Reproduce the entries that follow precisely, setting aside any images.

◆ ◆ ◆ ◆ ◆ ◆ ◆

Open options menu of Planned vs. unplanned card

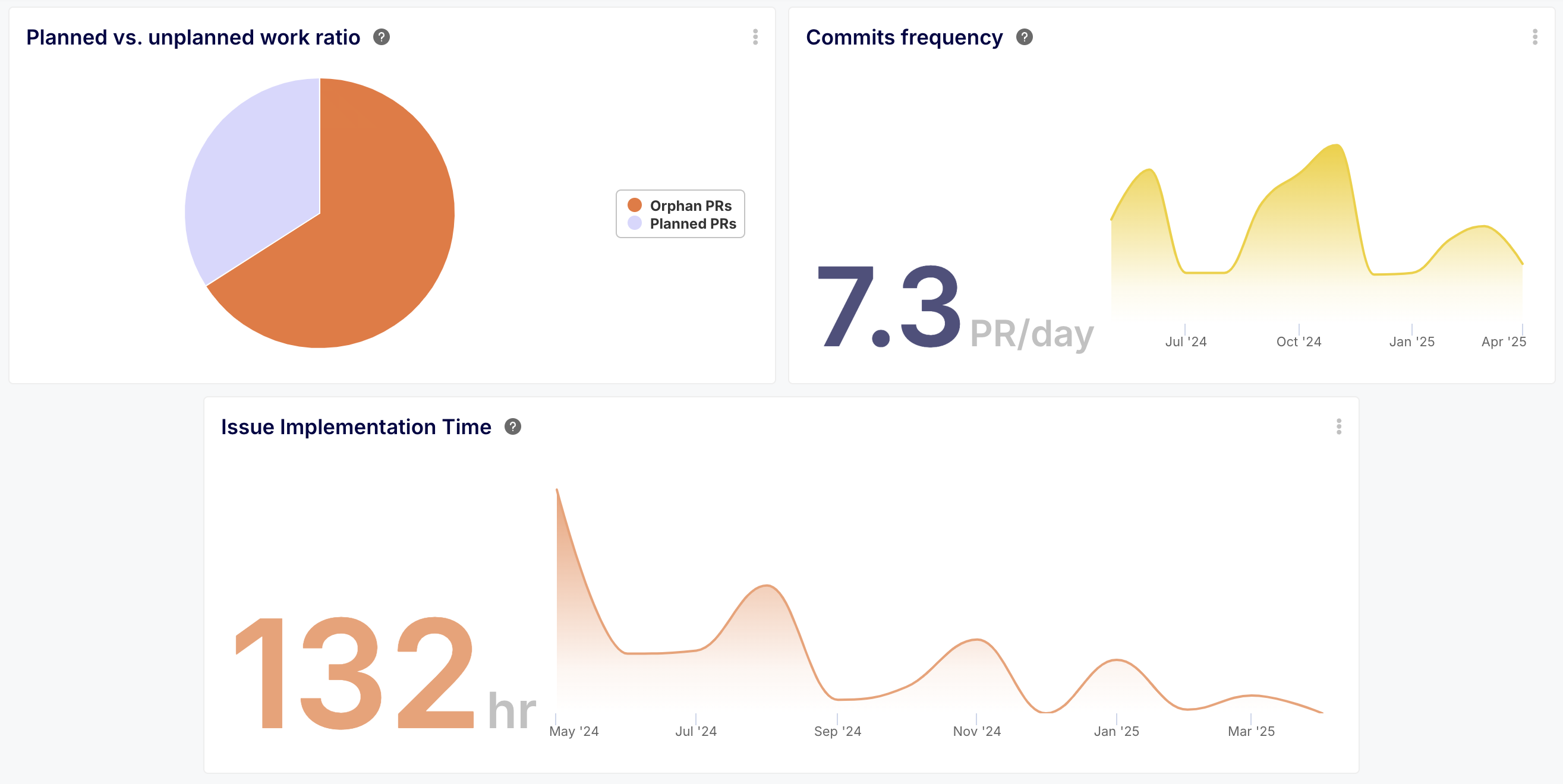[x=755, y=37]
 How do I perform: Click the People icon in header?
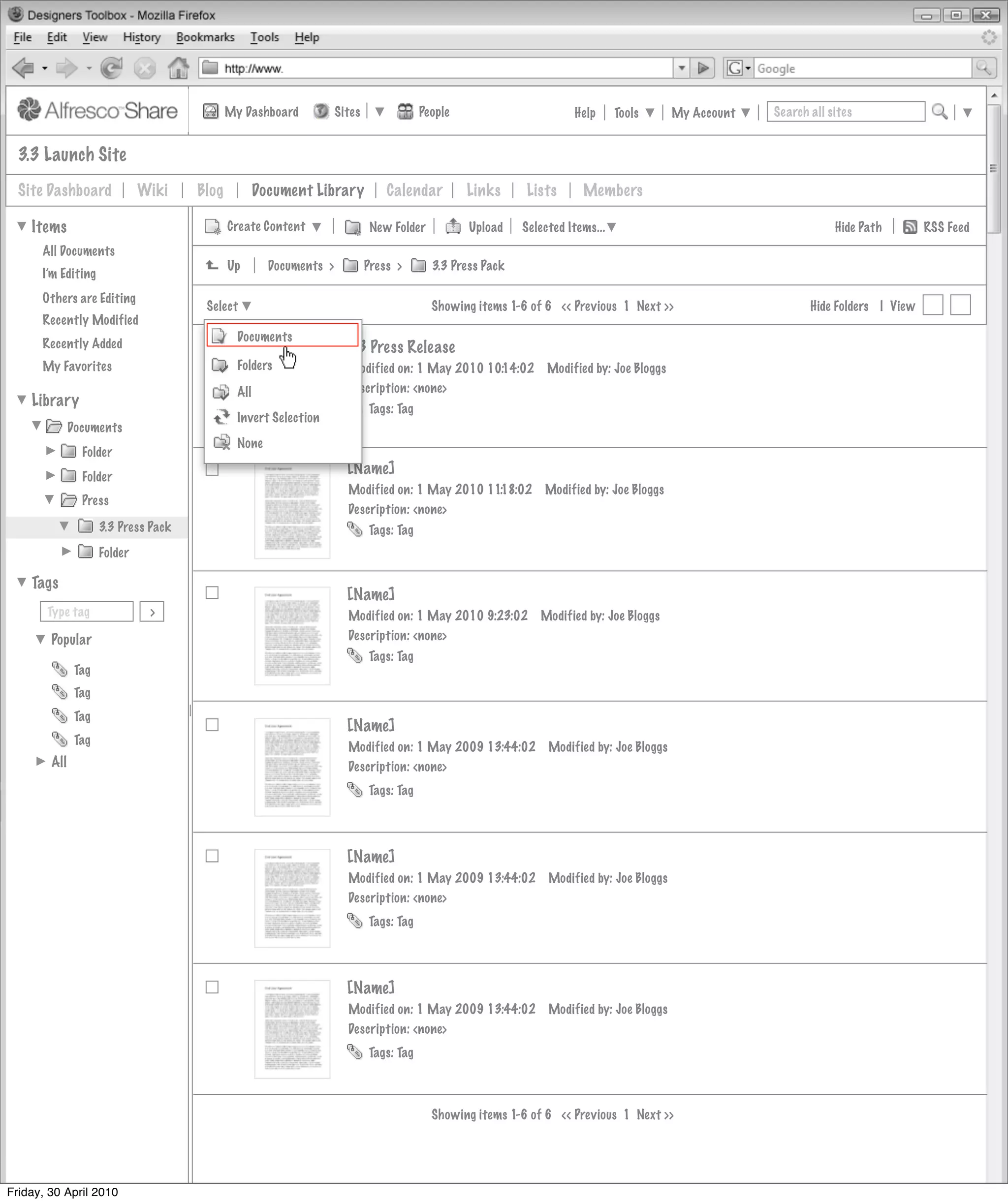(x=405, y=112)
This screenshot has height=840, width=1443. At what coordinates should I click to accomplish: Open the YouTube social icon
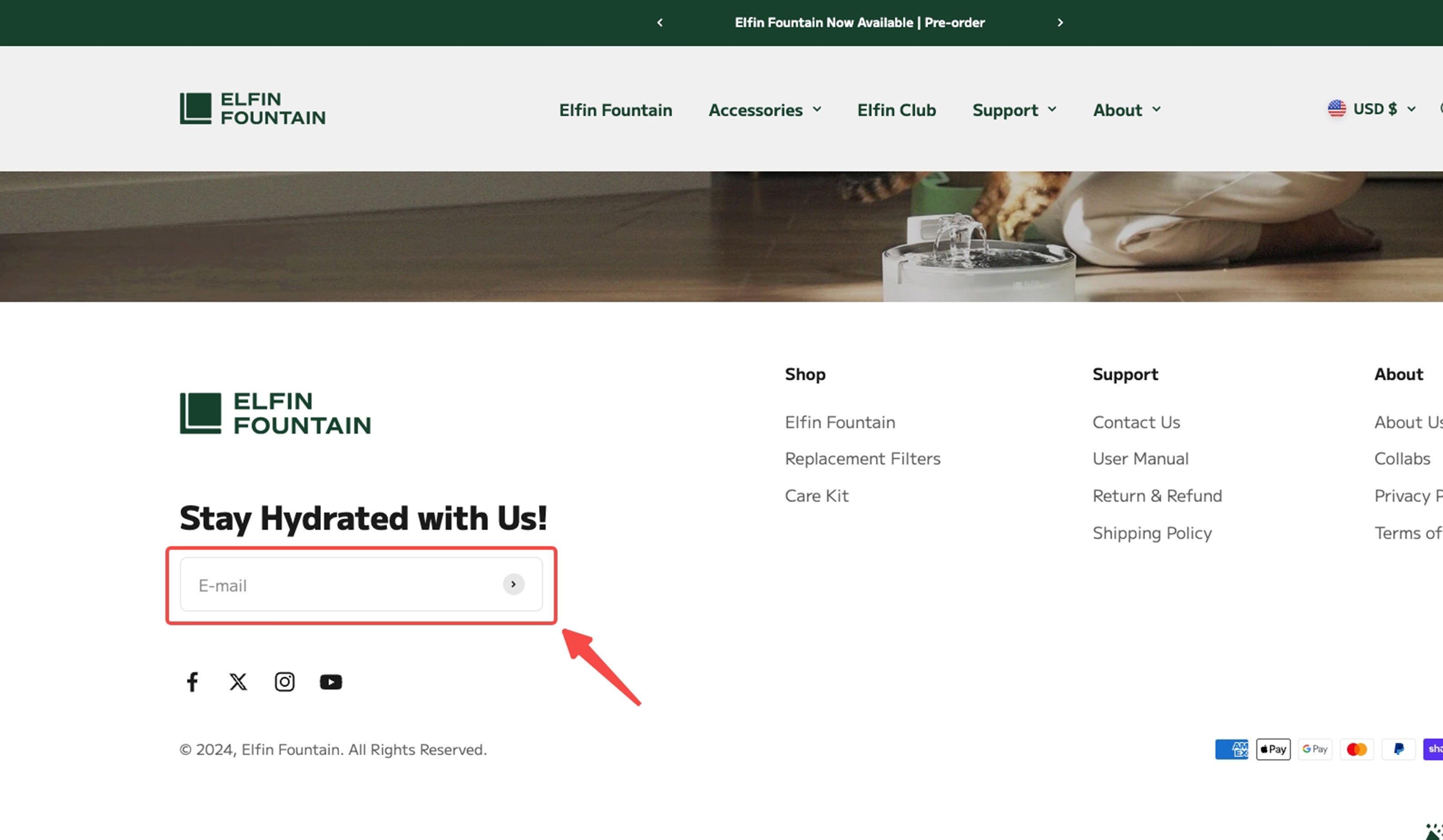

◆ ◆ ◆ ◆ ◆ ◆ ◆

--- Exercise solution ---
Open options menu of Planned vs. unplanned card

[x=755, y=37]
 How do I perform: Click the People icon in header?
(x=405, y=112)
This screenshot has height=840, width=1443. At what coordinates should I click to accomplish: Open the YouTube social icon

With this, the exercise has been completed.